[Start of Attachment]

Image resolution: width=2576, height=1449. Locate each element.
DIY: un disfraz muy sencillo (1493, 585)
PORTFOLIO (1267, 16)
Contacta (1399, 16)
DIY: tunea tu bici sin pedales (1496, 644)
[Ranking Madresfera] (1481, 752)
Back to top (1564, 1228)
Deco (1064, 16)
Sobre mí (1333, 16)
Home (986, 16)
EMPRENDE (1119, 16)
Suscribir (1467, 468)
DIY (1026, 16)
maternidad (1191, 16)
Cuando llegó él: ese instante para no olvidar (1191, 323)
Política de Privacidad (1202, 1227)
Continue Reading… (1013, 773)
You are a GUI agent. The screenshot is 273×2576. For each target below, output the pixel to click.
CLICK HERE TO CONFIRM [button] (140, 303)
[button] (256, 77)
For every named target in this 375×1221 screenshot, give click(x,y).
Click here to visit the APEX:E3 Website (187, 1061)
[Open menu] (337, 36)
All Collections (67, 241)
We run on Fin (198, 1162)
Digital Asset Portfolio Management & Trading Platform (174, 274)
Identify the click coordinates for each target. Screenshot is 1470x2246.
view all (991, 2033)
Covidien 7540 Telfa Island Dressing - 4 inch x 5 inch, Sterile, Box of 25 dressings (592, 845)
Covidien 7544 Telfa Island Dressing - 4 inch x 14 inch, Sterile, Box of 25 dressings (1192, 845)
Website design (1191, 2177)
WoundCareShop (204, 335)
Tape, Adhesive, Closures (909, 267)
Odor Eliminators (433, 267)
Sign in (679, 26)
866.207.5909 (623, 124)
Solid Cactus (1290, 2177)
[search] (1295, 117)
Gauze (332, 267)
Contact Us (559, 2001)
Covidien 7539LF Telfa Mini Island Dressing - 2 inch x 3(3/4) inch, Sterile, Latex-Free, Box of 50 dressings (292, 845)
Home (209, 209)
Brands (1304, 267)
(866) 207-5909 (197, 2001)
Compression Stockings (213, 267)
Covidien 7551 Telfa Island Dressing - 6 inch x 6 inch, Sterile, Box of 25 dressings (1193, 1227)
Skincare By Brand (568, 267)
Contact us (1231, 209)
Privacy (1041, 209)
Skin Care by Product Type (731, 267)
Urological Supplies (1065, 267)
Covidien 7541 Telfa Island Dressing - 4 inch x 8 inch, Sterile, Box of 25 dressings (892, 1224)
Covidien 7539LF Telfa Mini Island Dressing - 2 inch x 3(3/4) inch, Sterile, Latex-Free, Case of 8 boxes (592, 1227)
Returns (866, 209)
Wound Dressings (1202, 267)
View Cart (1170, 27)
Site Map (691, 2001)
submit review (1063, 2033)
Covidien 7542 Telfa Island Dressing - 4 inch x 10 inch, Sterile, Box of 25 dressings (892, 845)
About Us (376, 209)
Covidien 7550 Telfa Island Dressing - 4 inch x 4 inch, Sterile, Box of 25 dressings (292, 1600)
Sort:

[End of Attachment]

§ The problem: What is needed is a verbatim copy of the data, complete from first line to last.

§ Response box:
Image resolution: width=2576, height=1449. Locate each element.
DIY: un disfraz muy sencillo (1493, 585)
PORTFOLIO (1267, 16)
Contacta (1399, 16)
DIY: tunea tu bici sin pedales (1496, 644)
[Ranking Madresfera] (1481, 752)
Back to top (1564, 1228)
Deco (1064, 16)
Sobre mí (1333, 16)
Home (986, 16)
EMPRENDE (1119, 16)
Suscribir (1467, 468)
DIY (1026, 16)
maternidad (1191, 16)
Cuando llegó él: ese instante para no olvidar (1191, 323)
Política de Privacidad (1202, 1227)
Continue Reading… (1013, 773)
You are a GUI agent. The screenshot is 273×2576. For each target below, output the pixel to click.
CLICK HERE TO CONFIRM [button] (140, 303)
[button] (256, 77)
For every named target in this 375×1221 screenshot, give click(x,y).
Click here to visit the APEX:E3 Website (187, 1061)
[Open menu] (337, 36)
All Collections (67, 241)
We run on Fin (198, 1162)
Digital Asset Portfolio Management & Trading Platform (174, 274)
Identify the click coordinates for each target. Screenshot is 1470x2246.
view all (991, 2033)
Covidien 7540 Telfa Island Dressing - 4 inch x 5 inch, Sterile, Box of 25 dressings (592, 845)
Covidien 7544 Telfa Island Dressing - 4 inch x 14 inch, Sterile, Box of 25 dressings (1192, 845)
Website design (1191, 2177)
WoundCareShop (204, 335)
Tape, Adhesive, Closures (909, 267)
Odor Eliminators (433, 267)
Sign in (679, 26)
866.207.5909 (623, 124)
Solid Cactus (1290, 2177)
[search] (1295, 117)
Gauze (332, 267)
Contact Us (559, 2001)
Covidien 7539LF Telfa Mini Island Dressing - 2 inch x 3(3/4) inch, Sterile, Latex-Free, Box of 50 dressings (292, 845)
Home (209, 209)
Brands (1304, 267)
(866) 207-5909 (197, 2001)
Compression Stockings (213, 267)
Covidien 7551 Telfa Island Dressing - 6 inch x 6 inch, Sterile, Box of 25 dressings (1193, 1227)
Skincare By Brand (568, 267)
Contact us (1231, 209)
Privacy (1041, 209)
Skin Care by Product Type (731, 267)
Urological Supplies (1065, 267)
Covidien 7541 Telfa Island Dressing - 4 inch x 8 inch, Sterile, Box of 25 dressings (892, 1224)
Covidien 7539LF Telfa Mini Island Dressing - 2 inch x 3(3/4) inch, Sterile, Latex-Free, Case of 8 boxes (592, 1227)
Returns (866, 209)
Wound Dressings (1202, 267)
View Cart (1170, 27)
Site Map (691, 2001)
submit review (1063, 2033)
Covidien 7542 Telfa Island Dressing - 4 inch x 10 inch, Sterile, Box of 25 dressings (892, 845)
About Us (376, 209)
Covidien 7550 Telfa Island Dressing - 4 inch x 4 inch, Sterile, Box of 25 dressings (292, 1600)
Sort:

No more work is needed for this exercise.